= TASK DESCRIPTION =
Using the records below, repeat exactly the lines from the one holding "Screenshot is 350x2576." through the one holding "Watford Digital Media: Creative", both ends included, and no others.

= TASK INPUT =
##########
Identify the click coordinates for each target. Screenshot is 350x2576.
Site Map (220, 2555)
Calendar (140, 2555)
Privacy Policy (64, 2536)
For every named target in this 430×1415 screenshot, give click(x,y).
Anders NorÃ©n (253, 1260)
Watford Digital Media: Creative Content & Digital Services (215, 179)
##########
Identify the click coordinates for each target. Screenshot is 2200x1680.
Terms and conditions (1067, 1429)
##########
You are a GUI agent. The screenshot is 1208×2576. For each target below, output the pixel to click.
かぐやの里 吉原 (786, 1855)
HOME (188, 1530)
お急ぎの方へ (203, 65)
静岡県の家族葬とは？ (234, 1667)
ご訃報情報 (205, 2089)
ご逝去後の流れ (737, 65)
##########
= RESPONSE TO THE TASK =
Identify the click coordinates for each target. Screenshot is 350x2576.
Site Map (220, 2555)
Calendar (140, 2555)
Privacy Policy (64, 2536)
For every named target in this 430×1415 screenshot, give click(x,y).
Anders NorÃ©n (253, 1260)
Watford Digital Media: Creative Content & Digital Services (215, 179)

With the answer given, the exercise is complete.